Early in the last century, American author Thomas Wolfe wrote this tribute to his fellow species: “Yes, this is man, and it is impossible to say the worst of him, for the record of his obscene existence, his baseness, lust, cruelty, and treachery, is illimitable. His life is also full of toil, tumult, and suffering. His days are mainly composed of a million idiot repetitions—in goings and comings along hot streets, in sweatings and freezings, in the senseless accumulation of fruitless tasks, in decaying and being patched, in grinding out his life so that he may buy bad food, in eating bad food so that he may grind his life. He is the dweller in that ruined tenement who, from one moment’s breathing to another, can hardly forget the bitter weight of his uneasy flesh, the thousand diseases and distresses of his body, the growing incubus of his corruption. This is man, who, if he can remember ten golden moments of joy and happiness out of all his years, ten moments unmarked by care, unseamed by aches or itches, has power to lift himself with his expiring breath and say: ‘I have lived upon this earth and known glory!’”(Wolfe, Thomas. You Can't Go Home Again [pp. 366-367]. Scribner. Kindle Edition.)
Not sure, exactly, what this “glory” is that such wretched creatures supposedly find in this life, particularly life as depicted, and fairly accurately too, by Thomas Wolfe here.

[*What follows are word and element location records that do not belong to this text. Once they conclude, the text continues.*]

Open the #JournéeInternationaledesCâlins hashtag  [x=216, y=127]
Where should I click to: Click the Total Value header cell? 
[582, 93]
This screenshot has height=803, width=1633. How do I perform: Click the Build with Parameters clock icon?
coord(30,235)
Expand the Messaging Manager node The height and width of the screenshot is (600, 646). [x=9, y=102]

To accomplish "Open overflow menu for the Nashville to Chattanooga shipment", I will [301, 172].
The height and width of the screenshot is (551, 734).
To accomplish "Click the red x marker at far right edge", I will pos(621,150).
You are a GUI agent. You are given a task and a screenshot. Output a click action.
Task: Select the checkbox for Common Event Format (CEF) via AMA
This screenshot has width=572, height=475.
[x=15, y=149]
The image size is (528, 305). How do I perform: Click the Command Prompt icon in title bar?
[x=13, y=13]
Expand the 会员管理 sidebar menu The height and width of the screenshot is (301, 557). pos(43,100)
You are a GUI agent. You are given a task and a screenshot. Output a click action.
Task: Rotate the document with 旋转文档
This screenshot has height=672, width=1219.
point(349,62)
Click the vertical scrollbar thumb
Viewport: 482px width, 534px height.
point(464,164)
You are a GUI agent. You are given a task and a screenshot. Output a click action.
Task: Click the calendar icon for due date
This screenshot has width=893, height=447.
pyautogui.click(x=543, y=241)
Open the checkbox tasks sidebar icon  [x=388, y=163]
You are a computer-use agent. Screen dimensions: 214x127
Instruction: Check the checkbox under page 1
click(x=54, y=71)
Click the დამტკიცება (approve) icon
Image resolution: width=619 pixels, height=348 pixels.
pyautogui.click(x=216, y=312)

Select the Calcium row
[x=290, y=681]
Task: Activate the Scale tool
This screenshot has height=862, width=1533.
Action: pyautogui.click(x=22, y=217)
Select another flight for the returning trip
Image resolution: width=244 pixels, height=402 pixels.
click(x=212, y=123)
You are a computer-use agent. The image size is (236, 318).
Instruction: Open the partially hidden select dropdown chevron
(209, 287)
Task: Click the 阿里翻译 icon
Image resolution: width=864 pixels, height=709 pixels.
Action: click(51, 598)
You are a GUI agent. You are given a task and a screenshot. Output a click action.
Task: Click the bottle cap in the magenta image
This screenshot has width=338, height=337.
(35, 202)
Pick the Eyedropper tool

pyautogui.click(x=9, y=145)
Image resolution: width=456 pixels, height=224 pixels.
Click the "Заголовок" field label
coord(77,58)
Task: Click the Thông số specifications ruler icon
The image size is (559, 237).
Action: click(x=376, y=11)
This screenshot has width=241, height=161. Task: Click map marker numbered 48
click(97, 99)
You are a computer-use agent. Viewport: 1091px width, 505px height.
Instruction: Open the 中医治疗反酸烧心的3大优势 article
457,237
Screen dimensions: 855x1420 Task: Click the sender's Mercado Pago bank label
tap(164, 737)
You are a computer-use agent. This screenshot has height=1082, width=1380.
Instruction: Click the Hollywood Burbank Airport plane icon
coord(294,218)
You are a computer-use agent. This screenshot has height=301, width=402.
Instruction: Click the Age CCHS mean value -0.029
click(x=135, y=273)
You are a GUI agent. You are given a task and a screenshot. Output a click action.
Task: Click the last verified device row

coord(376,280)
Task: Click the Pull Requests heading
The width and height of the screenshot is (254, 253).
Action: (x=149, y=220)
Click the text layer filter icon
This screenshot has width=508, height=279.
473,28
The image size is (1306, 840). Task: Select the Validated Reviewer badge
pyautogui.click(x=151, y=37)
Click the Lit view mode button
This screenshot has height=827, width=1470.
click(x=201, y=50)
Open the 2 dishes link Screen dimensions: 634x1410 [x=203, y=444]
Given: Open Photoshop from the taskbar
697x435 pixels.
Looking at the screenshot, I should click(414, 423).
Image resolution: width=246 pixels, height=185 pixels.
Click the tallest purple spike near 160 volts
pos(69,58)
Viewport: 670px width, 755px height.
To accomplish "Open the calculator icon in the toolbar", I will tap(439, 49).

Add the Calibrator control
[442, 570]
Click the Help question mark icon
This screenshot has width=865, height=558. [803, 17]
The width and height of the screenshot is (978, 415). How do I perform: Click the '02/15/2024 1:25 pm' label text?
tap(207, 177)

Though possible, most folks, when lying on their death beds, whatever they might be saying in an expiring breath, it’s mostly likely not, “I have known glory!”
Instead, Wolfe’s words are the cries of someone seeking to find some purpose, some meaning, something from a life that, in and of itself, can seem devoid of meaning and purpose. And, in fact, in and of itself, this life is without meaning and purpose. Even Paul said, “If the dead do not rise, ‘Let us eat and drink, for tomorrow we die!’ ” (1 Corinthians 15:32). In other words, without the promise of the resurrection, without the hope of eternal life in Christ, what is there other to eat and drink, which might be fine for sustaining life, and to some degree enjoying life, but hardly give any meaning to it.
And this Good News of the Gospel is that, yes, though, as Wolfe wrote, it is “impossible to say the worst” of us, Christ died for us anyway, and the glory we will know is found in Christ: “To them God willed to make known what are the riches of the glory of this mystery among the Gentiles: which is Christ in you, the hope of glory” (Colossians 1:27).